Succede così che magistrati indipendenti che esercitano la loro funzione giurisdizionale applicando soltanto la legge, senza piegarsi agli indirizzi di politica giudiziaria dettati dall’alto, vengano esposti al pubblico ludibrio, se non peggio, additati come obiettivi di vere e proprie spedizioni punitive. E sorte non dissimile tocca a qualche avvocato “di fiducia” che si è permesso di fare valere sino in fondo i diritti di difesa e che ha restituito una qualche funzione alla “presunzione di innocenza” ed ai diritti di difesa che sono ancora previsti nei nostri testi di legge.

Giudici indipendenti o pronti ad adeguarsi?

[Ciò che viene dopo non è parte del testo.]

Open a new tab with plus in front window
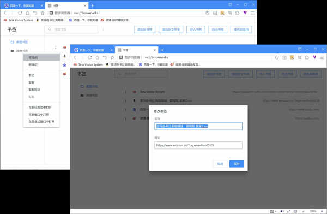[162, 50]
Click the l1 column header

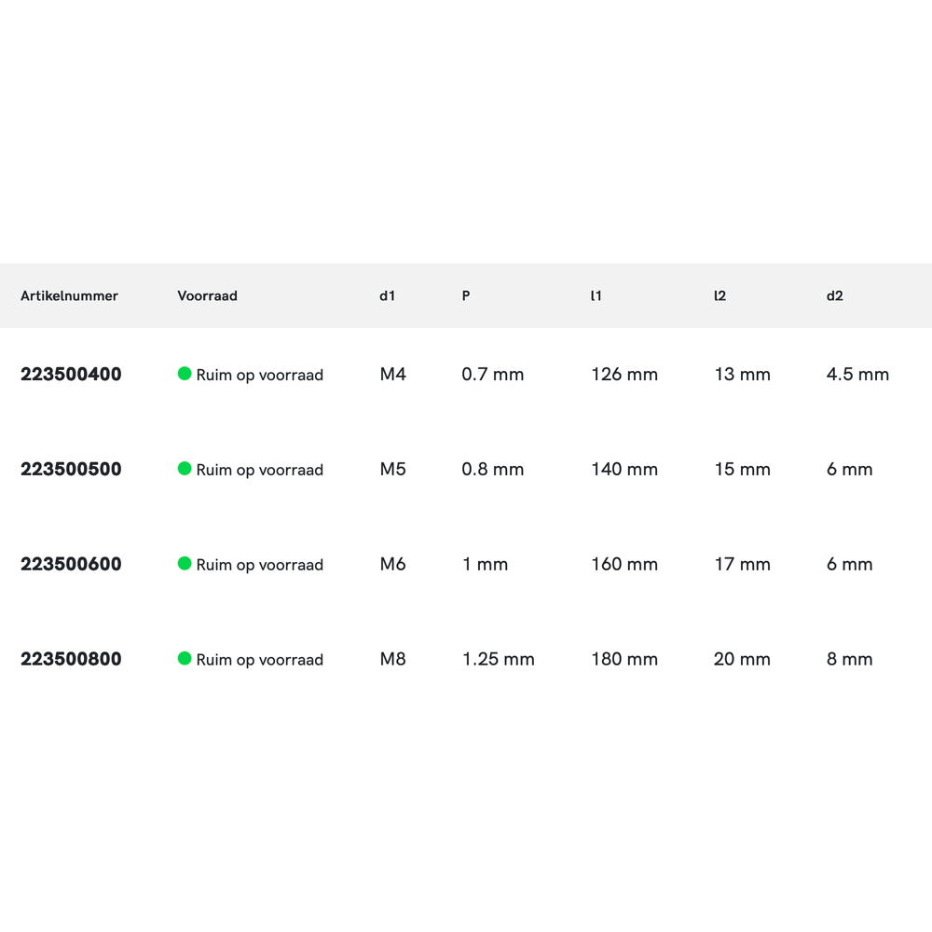tap(596, 296)
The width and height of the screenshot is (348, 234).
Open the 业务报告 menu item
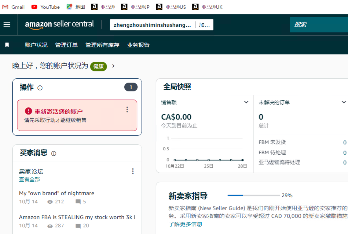[x=138, y=45]
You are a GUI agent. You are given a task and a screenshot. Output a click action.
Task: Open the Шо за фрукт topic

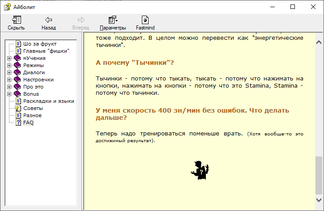tap(40, 44)
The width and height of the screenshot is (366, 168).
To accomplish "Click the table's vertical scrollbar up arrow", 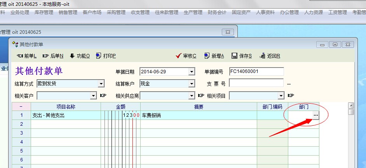I will 351,106.
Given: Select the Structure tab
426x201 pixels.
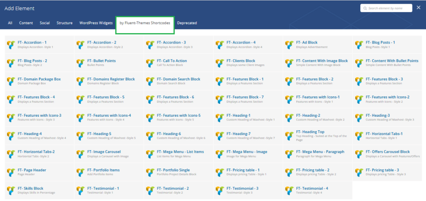Looking at the screenshot, I should click(64, 23).
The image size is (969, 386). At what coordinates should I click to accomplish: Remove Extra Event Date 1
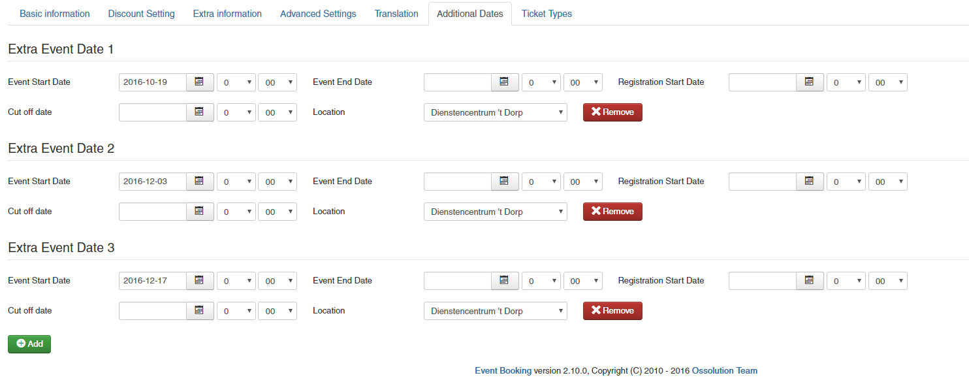pos(612,112)
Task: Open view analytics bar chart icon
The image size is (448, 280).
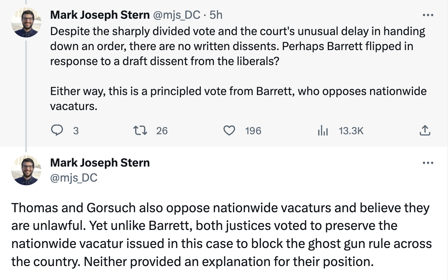Action: [x=322, y=130]
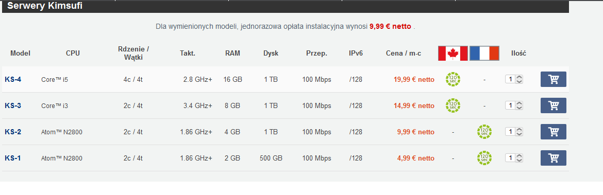This screenshot has width=603, height=195.
Task: Open the KS-4 model link
Action: (x=13, y=79)
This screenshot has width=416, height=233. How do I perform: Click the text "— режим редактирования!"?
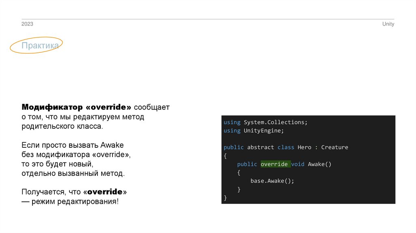coord(70,202)
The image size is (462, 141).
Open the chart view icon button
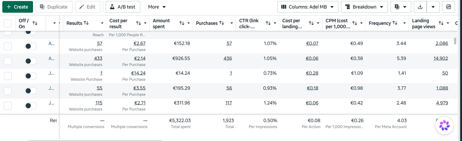[x=449, y=7]
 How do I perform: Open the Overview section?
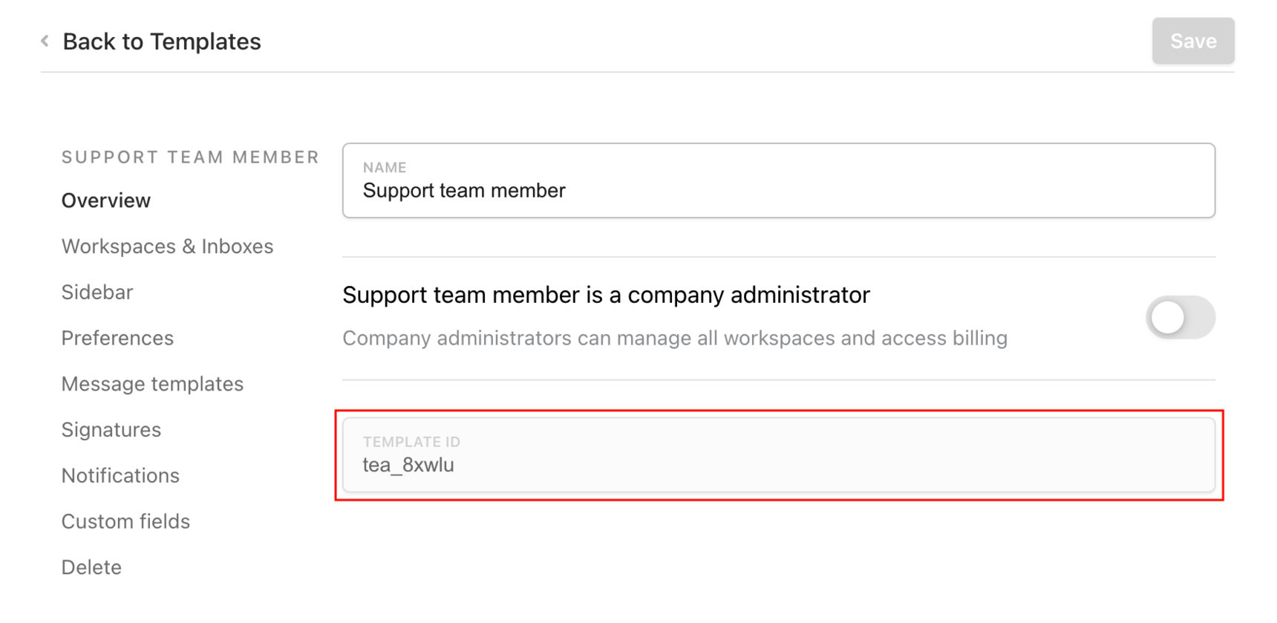tap(106, 200)
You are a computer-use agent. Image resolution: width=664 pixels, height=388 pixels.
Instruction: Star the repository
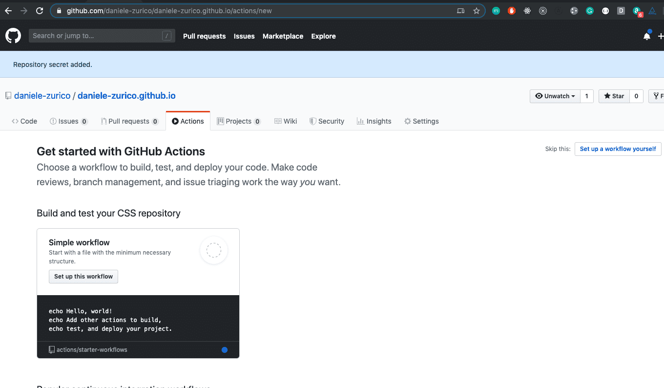coord(613,96)
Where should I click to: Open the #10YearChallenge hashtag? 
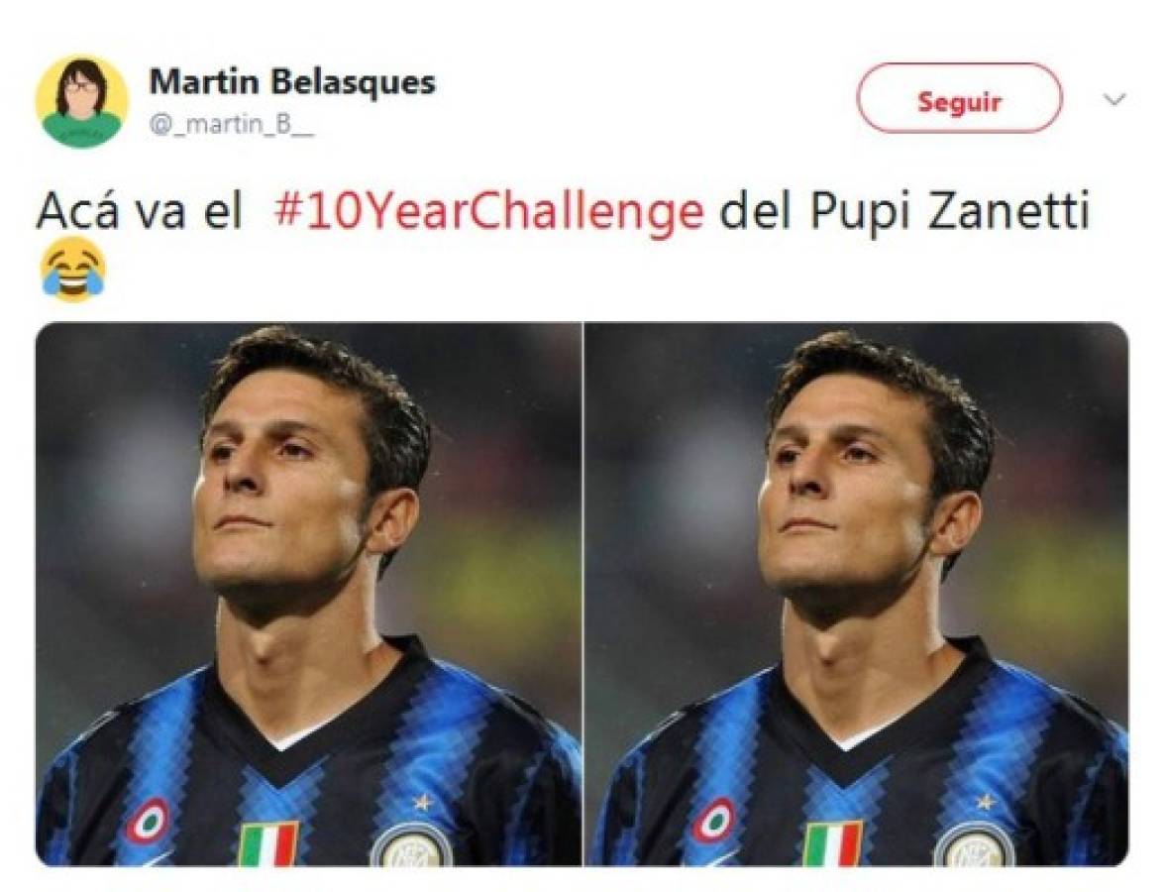(488, 213)
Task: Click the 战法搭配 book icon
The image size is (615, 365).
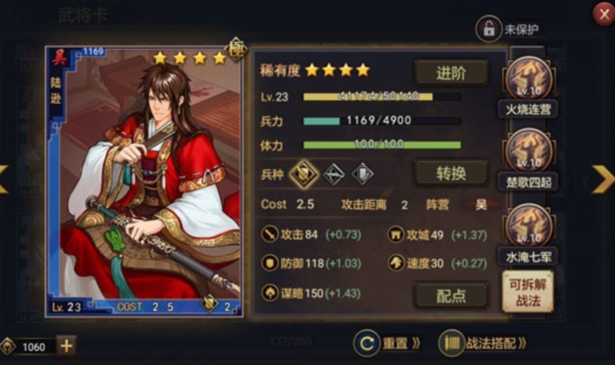Action: point(451,343)
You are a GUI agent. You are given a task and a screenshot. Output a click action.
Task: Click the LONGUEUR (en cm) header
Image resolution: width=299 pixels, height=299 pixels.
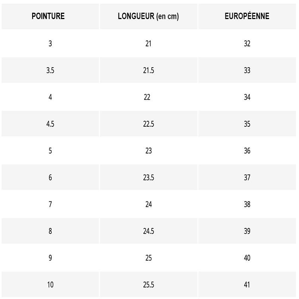[148, 16]
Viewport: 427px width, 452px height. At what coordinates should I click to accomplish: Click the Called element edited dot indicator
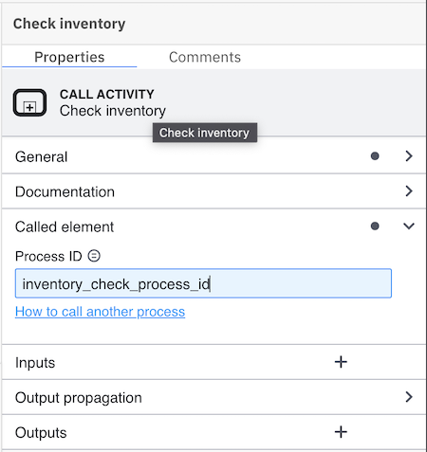375,226
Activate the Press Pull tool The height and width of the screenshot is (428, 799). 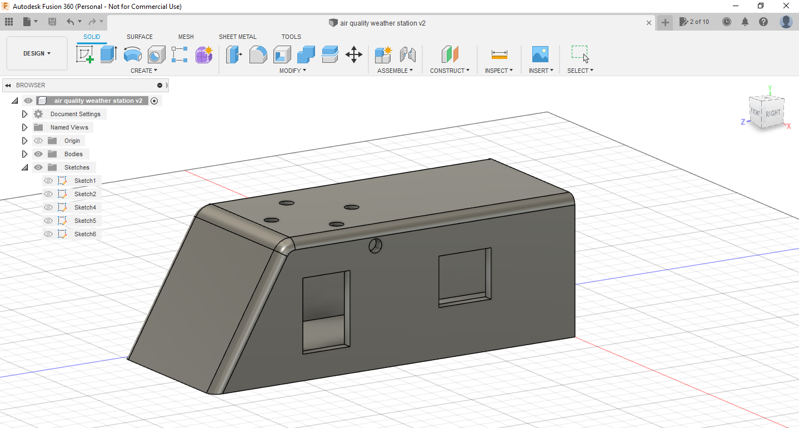point(234,54)
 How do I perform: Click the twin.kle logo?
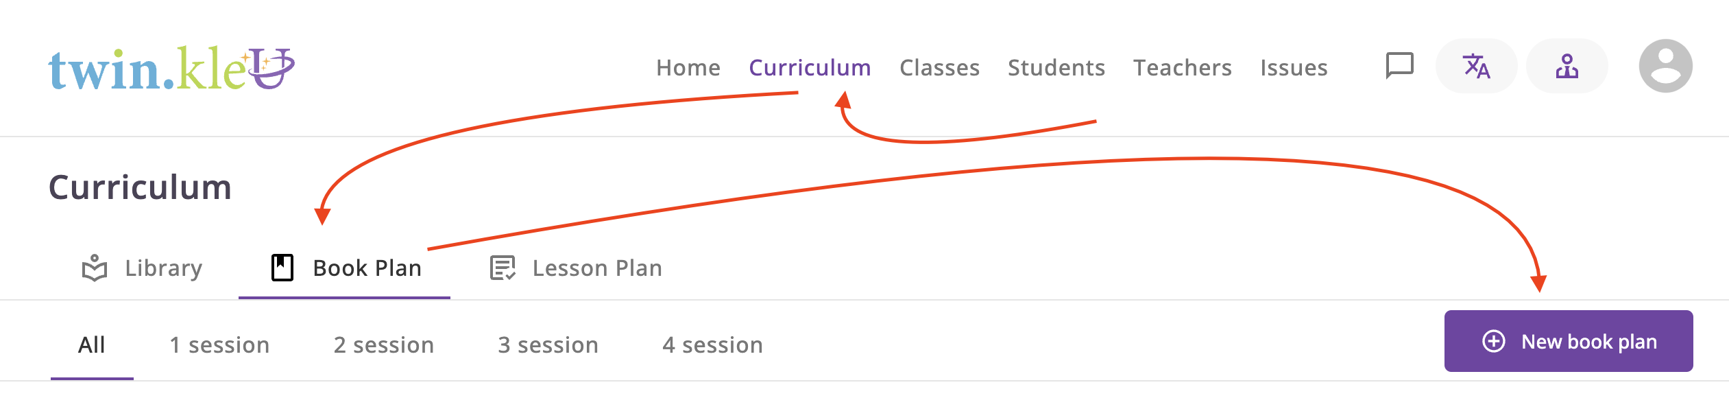[171, 69]
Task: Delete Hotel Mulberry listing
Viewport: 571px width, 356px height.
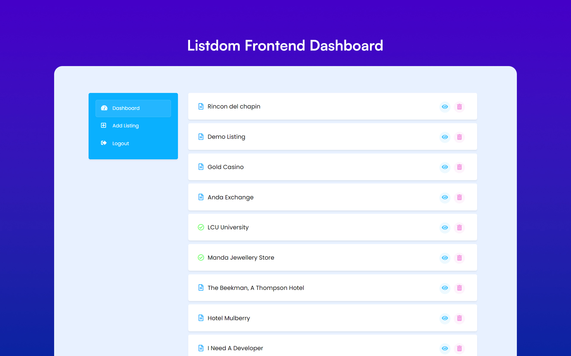Action: click(x=459, y=317)
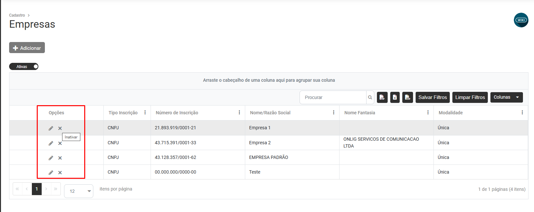Click Salvar Filtros button
The image size is (534, 212).
(433, 97)
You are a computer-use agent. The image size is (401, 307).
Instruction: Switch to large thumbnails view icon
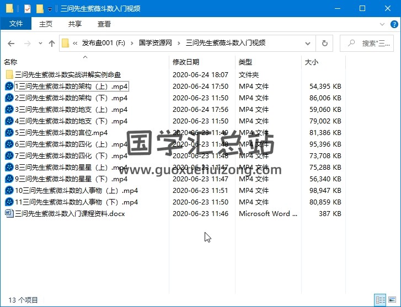[x=393, y=300]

Quando si va contro i verdetti già scritti in anticipo sulle prime pagine dei giornali, si dà molto fastidio, non solo ai fascio-leghisti sempre più liberi di navigare in rete con le loro mitragliate che hanno come bersaglio comuni cittadini militanti dei diritti umani, avvocati indipendenti, magistrati coraggiosi che si limitano ad applicare le leggi. Si dà fastidio anche a chi vorrebbe tranquillizzare l’opinione pubblica sulla scorta di facili teoremi, da ripetere mille volte, fino a fare diventare un intero gruppo nazionale, da ultimo i siriani o i libici, sospetto o pericoloso. Non rimane molto tempo da perdere, ormai siamo su un pericoloso crinale, e potrebbe bastare un altro attacco terroristico, o una serie di gravi fatti di cronaca, a comportare il superamento di un punto di non ritorno verso l’abbandono delle pratiche e dei principi sanciti dalla carta costituzionale.

Se il legislatore, o la giurisprudenza, nei suoi gradi più alti, dovessero adeguarsi a questa deriva, come comincia a trapelare da recenti sentenze o da qualche progetto legislativo, si dovrebbe davvero costatare che il terrorismo sta vincendo la sua partita politica più importante. Perché sarebbe riuscito ad imporre il superamento delle garanzie dello stato democratico con una vera e propria “dichiarazione di guerra”, intesa come stato di eccezione permanente, da parte dello stato e di suoi rappresentanti, nei confronti di tutti coloro che non sono omologati e neppure omologabili nel diffuso senso comune, magari soltanto per la religione, poi forse anche per la provenienza nazionale o per il credo politico.

Per contrastare questo possibile “successo” del terrorismo, al quale potrebbe corrispondere una accresciuta capacità di mobilitazione, anche in Europa, occorre favorire inclusione e speranza di futuro, combattere le grandi e piccole ingiustizie che stanno isolando le comunità migranti, soprattutto nelle componenti più giovani, perché nell’emarginazione e nell’isolamento si possono celare pericoli molto più gravi di quelli che si pensa di esorcizzare con l’inasprimento dei controlli di frontiera e delle pratiche di identificazione dopo gli sbarchi attraverso il prelievo forzato delle impronte digitali.